[Interface element rows]
──────────────────────────────

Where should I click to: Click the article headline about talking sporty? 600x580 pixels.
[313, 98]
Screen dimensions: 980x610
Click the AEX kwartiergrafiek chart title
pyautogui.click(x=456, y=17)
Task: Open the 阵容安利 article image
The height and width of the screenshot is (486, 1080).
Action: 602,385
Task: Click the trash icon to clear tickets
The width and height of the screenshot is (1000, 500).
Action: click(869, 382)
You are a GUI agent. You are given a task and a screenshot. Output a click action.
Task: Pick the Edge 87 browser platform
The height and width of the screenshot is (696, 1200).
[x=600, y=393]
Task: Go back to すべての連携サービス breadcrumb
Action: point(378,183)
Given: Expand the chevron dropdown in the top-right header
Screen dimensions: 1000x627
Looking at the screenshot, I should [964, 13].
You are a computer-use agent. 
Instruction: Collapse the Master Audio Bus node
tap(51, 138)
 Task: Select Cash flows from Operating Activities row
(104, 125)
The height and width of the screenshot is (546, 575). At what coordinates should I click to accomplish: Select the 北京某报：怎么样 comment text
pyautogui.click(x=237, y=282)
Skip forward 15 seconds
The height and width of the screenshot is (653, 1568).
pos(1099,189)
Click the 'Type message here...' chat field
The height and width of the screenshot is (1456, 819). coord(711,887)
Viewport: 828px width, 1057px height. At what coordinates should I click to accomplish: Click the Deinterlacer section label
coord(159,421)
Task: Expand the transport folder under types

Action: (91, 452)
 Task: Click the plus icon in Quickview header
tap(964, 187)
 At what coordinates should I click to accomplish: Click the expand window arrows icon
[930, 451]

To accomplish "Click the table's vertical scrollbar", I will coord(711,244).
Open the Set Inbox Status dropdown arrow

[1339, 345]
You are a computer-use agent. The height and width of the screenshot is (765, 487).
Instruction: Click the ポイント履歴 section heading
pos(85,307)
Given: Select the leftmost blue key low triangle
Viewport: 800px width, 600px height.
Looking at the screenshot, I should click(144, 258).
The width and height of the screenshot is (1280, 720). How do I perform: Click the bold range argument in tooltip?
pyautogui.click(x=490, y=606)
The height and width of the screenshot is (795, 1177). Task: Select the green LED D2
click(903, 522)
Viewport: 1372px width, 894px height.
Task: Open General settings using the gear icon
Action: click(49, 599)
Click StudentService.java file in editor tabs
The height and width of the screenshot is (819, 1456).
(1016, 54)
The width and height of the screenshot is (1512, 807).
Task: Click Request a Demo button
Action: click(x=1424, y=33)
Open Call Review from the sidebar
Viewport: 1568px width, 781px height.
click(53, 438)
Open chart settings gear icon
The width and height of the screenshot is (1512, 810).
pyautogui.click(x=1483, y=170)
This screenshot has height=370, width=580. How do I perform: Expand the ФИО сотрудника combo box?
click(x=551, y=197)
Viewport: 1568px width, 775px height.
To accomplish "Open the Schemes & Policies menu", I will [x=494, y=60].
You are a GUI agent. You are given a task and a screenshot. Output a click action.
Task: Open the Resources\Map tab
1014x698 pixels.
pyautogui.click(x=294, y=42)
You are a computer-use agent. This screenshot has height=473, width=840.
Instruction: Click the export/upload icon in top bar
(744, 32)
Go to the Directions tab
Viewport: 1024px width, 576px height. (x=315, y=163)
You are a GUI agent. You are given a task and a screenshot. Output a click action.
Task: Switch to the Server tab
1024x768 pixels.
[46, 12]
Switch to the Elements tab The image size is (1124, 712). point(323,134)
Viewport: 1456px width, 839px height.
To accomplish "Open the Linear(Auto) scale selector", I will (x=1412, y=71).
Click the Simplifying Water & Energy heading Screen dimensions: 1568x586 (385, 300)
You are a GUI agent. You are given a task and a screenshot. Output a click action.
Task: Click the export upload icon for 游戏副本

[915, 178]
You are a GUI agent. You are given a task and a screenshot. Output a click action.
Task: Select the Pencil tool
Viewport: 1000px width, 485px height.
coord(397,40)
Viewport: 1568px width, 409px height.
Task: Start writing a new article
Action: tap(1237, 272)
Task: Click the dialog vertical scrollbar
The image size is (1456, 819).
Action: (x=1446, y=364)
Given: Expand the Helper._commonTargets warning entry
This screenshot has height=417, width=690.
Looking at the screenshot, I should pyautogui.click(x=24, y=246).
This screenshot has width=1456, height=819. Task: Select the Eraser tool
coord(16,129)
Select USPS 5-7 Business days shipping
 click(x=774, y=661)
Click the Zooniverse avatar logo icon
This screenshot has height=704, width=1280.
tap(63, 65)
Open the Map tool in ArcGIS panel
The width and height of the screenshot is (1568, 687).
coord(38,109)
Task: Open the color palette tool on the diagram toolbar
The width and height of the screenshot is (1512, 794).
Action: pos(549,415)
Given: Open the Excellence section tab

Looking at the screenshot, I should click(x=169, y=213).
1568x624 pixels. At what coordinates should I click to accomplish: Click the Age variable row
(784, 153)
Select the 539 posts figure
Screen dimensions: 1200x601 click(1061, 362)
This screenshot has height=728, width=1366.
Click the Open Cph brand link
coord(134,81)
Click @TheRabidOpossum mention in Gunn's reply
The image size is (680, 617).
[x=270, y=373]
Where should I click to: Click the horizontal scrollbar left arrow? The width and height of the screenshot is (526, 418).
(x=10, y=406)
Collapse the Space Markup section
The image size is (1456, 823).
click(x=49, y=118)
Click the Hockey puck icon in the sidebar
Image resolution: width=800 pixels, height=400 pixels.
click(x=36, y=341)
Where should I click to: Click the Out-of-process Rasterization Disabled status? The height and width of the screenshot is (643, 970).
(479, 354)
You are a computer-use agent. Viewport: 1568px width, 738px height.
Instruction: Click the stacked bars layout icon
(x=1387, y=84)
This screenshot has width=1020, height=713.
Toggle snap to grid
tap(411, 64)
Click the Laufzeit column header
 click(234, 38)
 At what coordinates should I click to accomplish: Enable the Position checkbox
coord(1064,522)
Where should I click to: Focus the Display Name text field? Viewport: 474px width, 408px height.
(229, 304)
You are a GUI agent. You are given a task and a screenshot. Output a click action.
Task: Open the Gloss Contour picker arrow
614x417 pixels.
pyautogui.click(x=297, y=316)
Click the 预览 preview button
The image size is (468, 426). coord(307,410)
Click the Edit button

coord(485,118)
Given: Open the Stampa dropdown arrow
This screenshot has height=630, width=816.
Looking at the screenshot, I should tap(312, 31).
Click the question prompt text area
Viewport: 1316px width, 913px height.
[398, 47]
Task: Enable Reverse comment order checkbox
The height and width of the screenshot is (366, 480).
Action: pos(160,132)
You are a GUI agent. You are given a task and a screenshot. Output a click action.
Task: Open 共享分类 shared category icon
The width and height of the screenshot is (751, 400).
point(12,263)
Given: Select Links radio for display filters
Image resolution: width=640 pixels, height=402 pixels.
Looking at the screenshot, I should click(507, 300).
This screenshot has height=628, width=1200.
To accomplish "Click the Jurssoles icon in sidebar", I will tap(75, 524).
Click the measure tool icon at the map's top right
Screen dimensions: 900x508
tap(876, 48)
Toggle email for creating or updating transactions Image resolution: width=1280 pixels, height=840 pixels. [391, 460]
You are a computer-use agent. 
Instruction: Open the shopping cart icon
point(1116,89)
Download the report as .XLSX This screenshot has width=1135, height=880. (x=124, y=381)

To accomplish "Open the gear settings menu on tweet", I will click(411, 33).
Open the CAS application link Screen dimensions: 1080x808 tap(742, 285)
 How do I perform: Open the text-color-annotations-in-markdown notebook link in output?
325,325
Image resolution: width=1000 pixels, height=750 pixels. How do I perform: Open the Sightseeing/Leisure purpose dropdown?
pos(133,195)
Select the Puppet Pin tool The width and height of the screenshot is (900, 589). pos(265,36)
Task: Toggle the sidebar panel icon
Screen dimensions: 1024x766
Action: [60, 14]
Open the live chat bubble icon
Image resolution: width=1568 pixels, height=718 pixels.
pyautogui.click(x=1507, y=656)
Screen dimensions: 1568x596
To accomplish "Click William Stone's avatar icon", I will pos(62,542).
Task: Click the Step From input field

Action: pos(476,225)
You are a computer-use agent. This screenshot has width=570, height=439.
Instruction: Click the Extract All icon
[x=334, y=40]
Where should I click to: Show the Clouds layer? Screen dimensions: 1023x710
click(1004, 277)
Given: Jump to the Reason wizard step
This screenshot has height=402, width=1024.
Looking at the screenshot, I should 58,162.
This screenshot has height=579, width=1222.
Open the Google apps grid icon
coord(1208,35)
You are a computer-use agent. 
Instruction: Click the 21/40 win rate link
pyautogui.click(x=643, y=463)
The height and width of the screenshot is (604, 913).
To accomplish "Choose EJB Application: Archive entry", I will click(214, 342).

──────────────────────────────

◆ THE PROBLEM
Edit the rows from the line with "Given: Open the Excellence section tab" to the line with "coord(134,81)" so that "Excellence" becomes "Quality", keeping everything else the same.

◆ TASK RESULT
Given: Open the Quality section tab

Looking at the screenshot, I should click(x=169, y=213).
1568x624 pixels. At what coordinates should I click to accomplish: Click the Age variable row
(784, 153)
Select the 539 posts figure
Screen dimensions: 1200x601 click(1061, 362)
This screenshot has height=728, width=1366.
Click the Open Cph brand link
coord(134,81)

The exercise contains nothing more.